Being a khala is knowing instinctively which wrist-watches your niece and nephew had chosen for themselves in a shop in your absence.
I talk to Apya. On the phone, at home, in the car, as we try to kill time in F-6 waiting for the JJ store's lunch break to end. For the first time in my life we speak the same language and we have in-jokes and we turn against Ammi as she gets into her besharam humour mode just because I'm getting married and for some reason am allowed to enter the realm of married women already. So we pile into the bathroom and giggle into our palms when we can't fight Ammi's determined-to-corrupt-me comments. Apya wants to show me how she makes her chicken and I'm running upstairs, online, and she still holds my hand as we sit on Ammi's bed watching TV, and squeezes it.
A jalebi is a beautiful thing.
I can't wrap my brain around the concept of leaving, still. Breakfast after breakfast as I sit at the table groggy-eyed with Ammi and Papa, eggs and toast and tea, and then e-mail. Days fall into patterns for weeks, time whizzes by and yet brings us no closer, it seems. Time with Faiqa is filtered through different sleeping routines and the friction that persists despite the knowledge that this is the end. And there's two ways of looking at it everyday, as Tariq makes me smile more and more often, I think waiting is not always a bad feeling.
3 Comments:
i swear, you write like magic. Congratulations and best of luck for your life ahead :) DO keep writing please... it's a pleasure to read :)
Thanks, Misbah!
I swear if I didn't have the web-counter on this page I'd probably have stopped updating this blog long ago. So another thank you for being the first 'silent' reader to break the erm, silence :)

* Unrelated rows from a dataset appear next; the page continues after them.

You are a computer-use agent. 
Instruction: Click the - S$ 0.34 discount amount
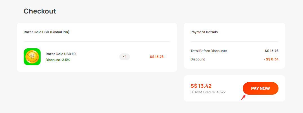tap(271, 59)
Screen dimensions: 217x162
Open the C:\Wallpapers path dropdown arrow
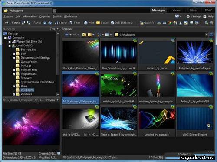(x=207, y=35)
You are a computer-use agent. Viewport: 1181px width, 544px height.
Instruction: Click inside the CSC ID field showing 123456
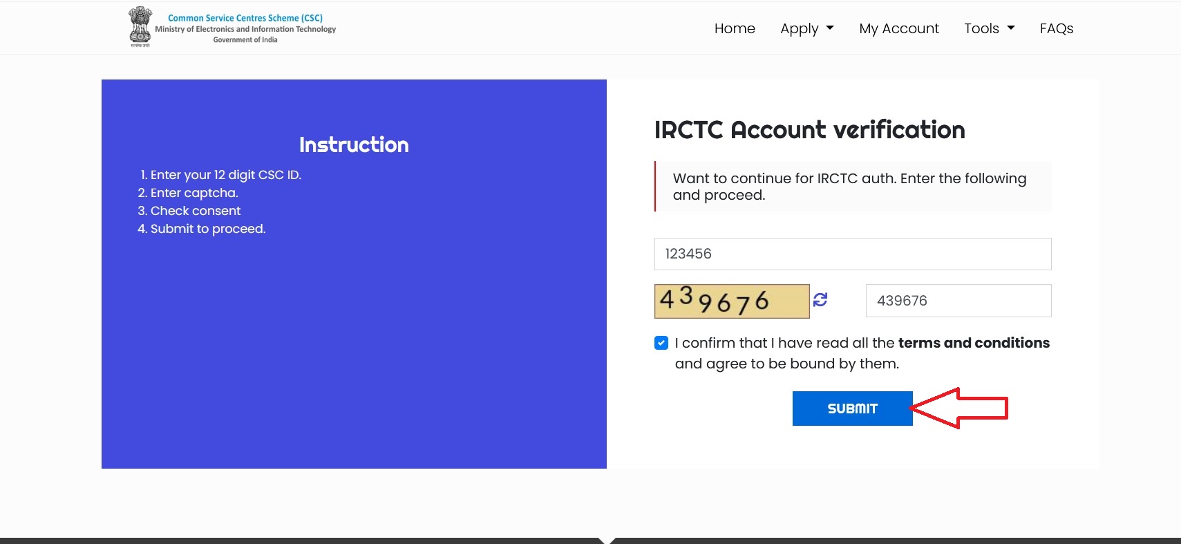tap(852, 254)
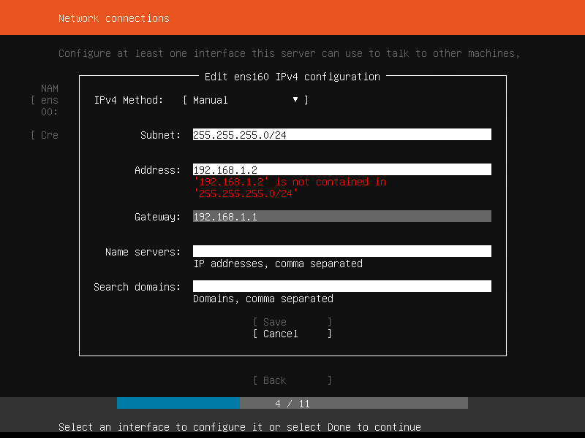
Task: Click the Edit ens160 IPv4 configuration title
Action: pyautogui.click(x=292, y=76)
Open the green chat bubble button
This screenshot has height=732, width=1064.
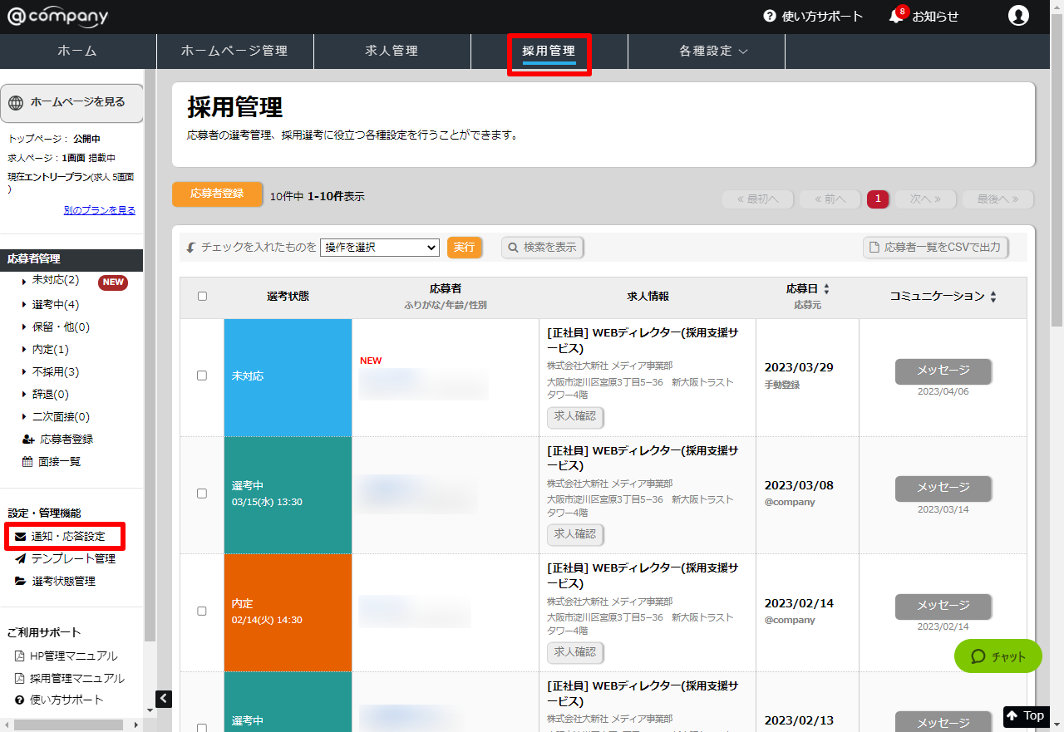click(x=998, y=656)
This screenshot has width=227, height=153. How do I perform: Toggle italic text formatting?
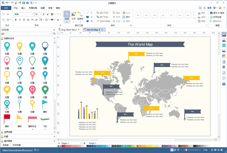20,20
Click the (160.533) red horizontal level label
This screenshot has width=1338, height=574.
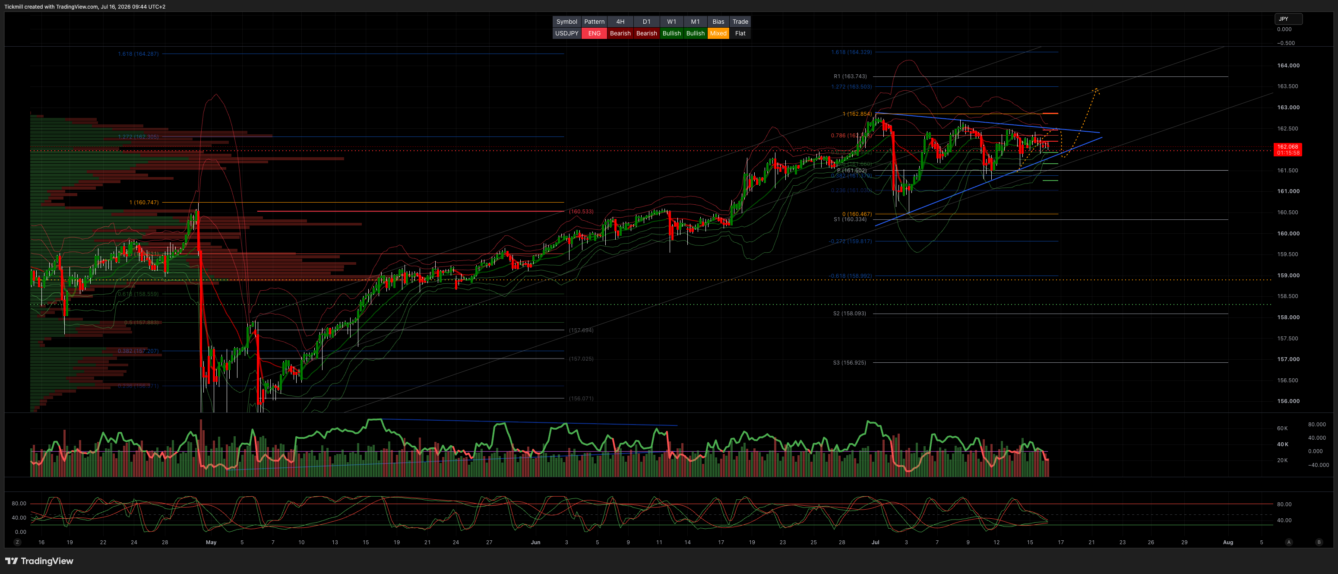581,211
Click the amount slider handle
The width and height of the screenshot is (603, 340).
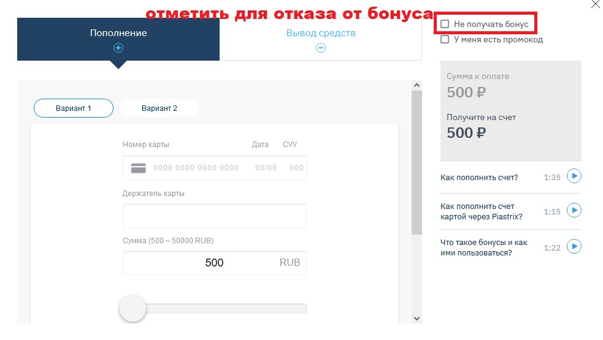click(x=133, y=308)
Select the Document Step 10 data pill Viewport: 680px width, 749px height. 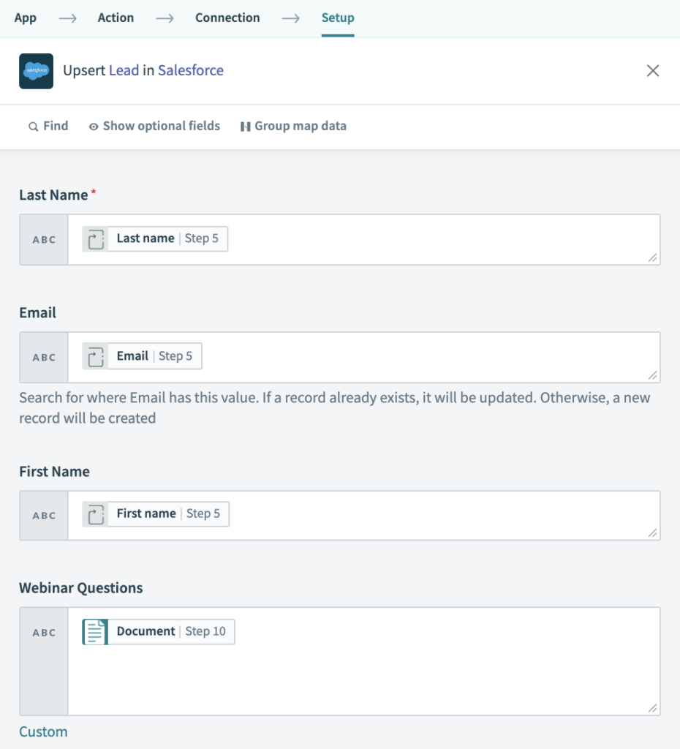click(158, 631)
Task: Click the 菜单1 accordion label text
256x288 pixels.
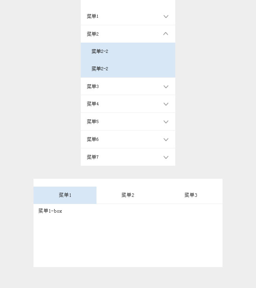Action: pos(93,17)
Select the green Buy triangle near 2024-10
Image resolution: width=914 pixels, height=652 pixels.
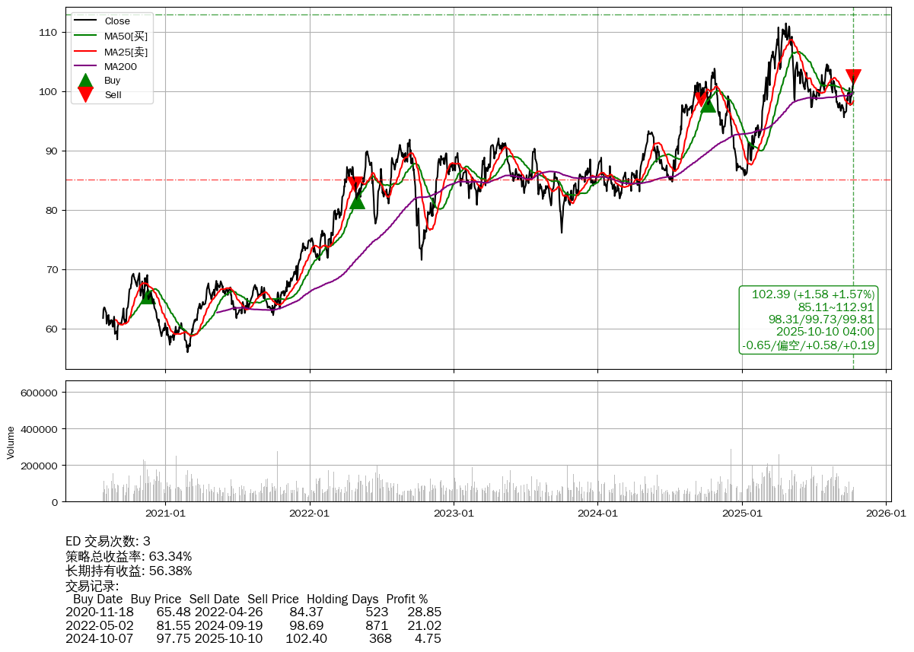click(708, 104)
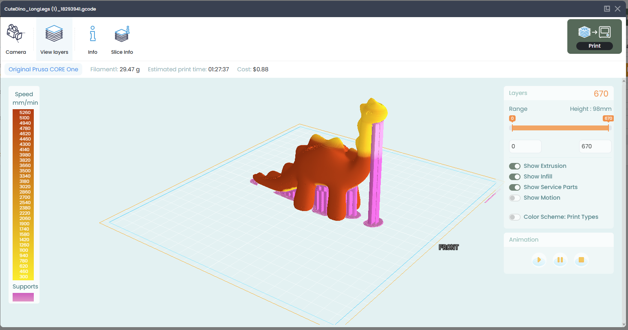628x330 pixels.
Task: Click the layer range slider track
Action: click(560, 128)
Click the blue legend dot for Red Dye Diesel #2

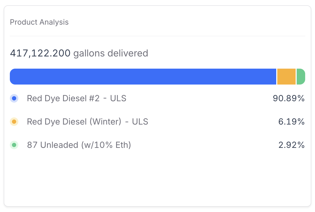14,99
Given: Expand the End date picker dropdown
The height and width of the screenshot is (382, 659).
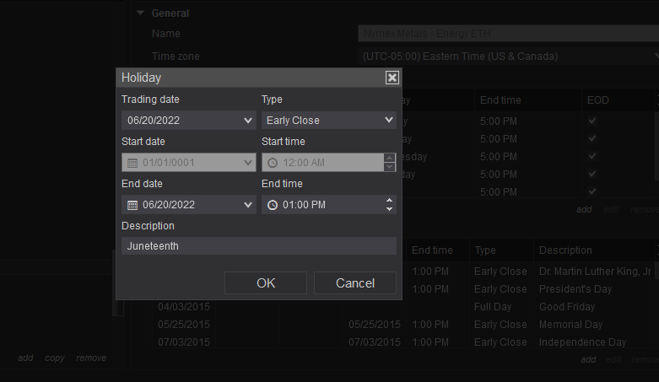Looking at the screenshot, I should click(x=248, y=205).
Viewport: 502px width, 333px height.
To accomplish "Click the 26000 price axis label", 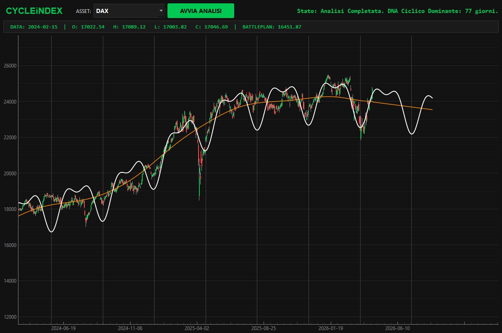I will point(10,66).
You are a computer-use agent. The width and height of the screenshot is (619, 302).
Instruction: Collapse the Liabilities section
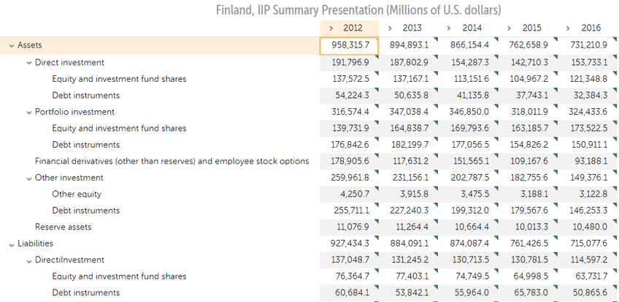[11, 244]
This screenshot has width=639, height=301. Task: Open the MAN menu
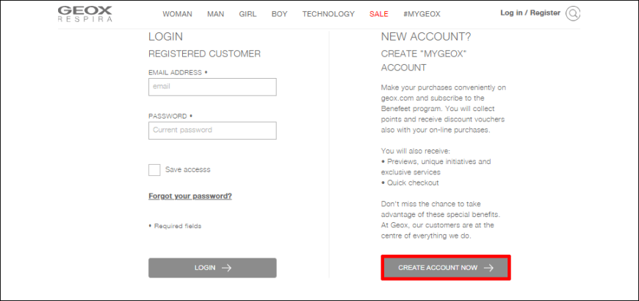216,14

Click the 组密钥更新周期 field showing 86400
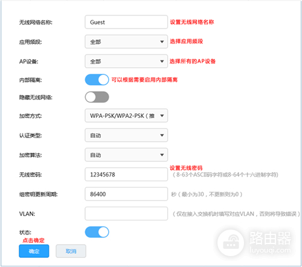(x=126, y=194)

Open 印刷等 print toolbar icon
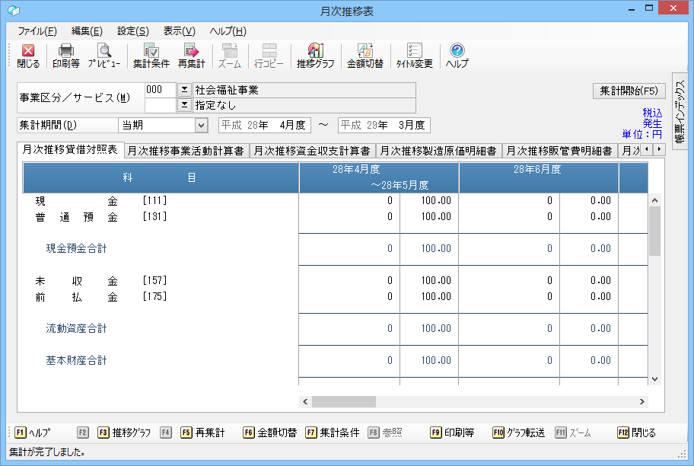pos(65,56)
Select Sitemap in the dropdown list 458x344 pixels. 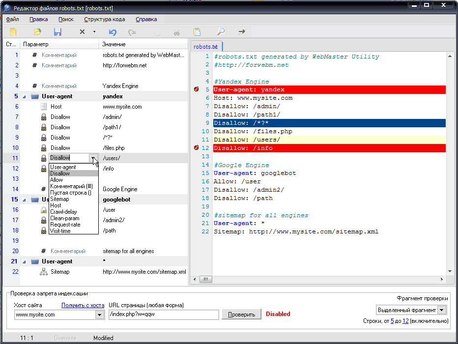[x=59, y=199]
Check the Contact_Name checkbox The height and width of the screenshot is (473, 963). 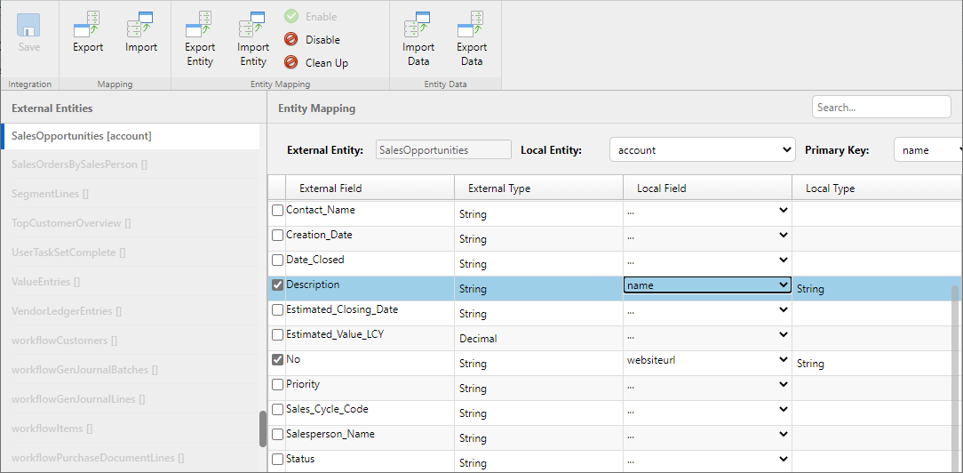point(278,211)
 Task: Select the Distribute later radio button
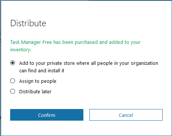[13, 91]

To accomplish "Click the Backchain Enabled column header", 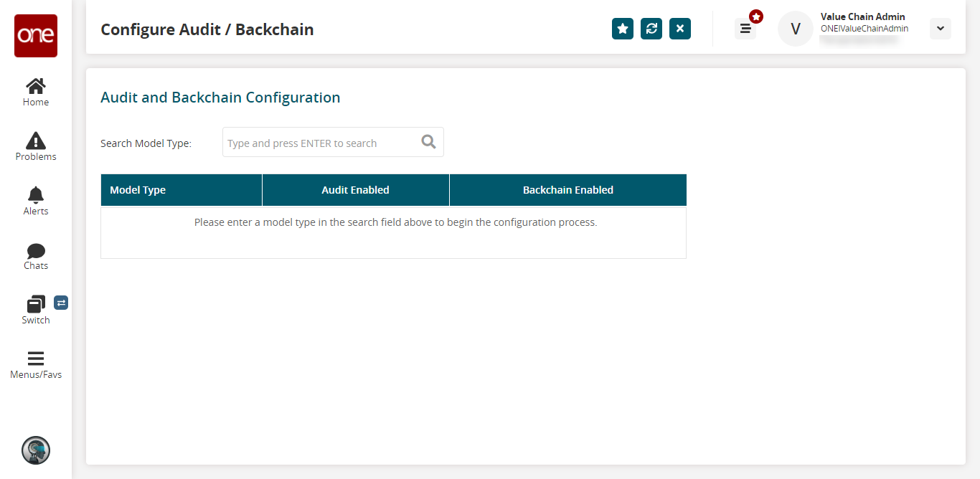I will pyautogui.click(x=567, y=190).
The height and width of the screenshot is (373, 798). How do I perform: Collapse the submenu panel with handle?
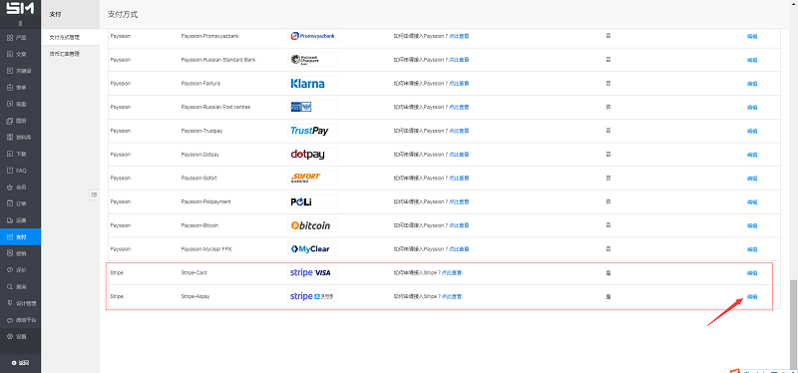94,194
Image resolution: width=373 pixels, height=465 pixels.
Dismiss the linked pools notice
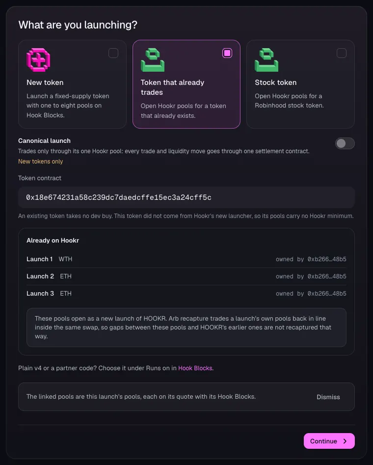click(328, 397)
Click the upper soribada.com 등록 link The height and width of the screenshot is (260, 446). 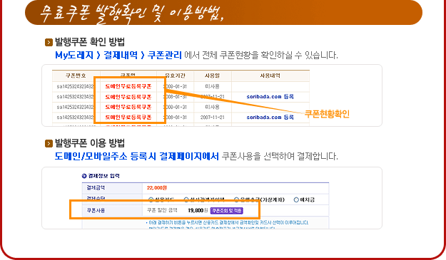[270, 96]
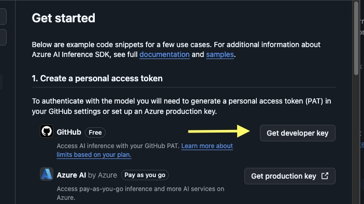Screen dimensions: 364x204
Task: Click the scrollbar track below the thumb
Action: pos(356,139)
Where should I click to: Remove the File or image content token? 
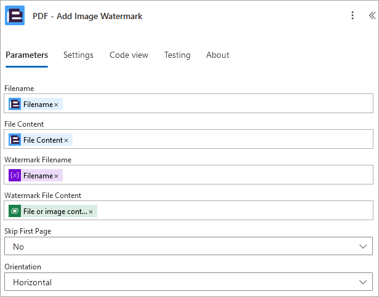(x=90, y=212)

"...I sit and vegetate at home, packing on the pounds with cheerful, reckless abandon :) And the one time I feel up to meeting friends I can't be arsed to straighten my hair or wear makeup, but getting out is worth it."
This is so me these days.
All wars are the same, everyone fights for something they believe in, unless it's a *certain nation's* army. We may never know the absolute truth or ever come close to comprehending the universe and the way it operates. It beats me how any of us can so pompously assume to know everything with such absolute certainty.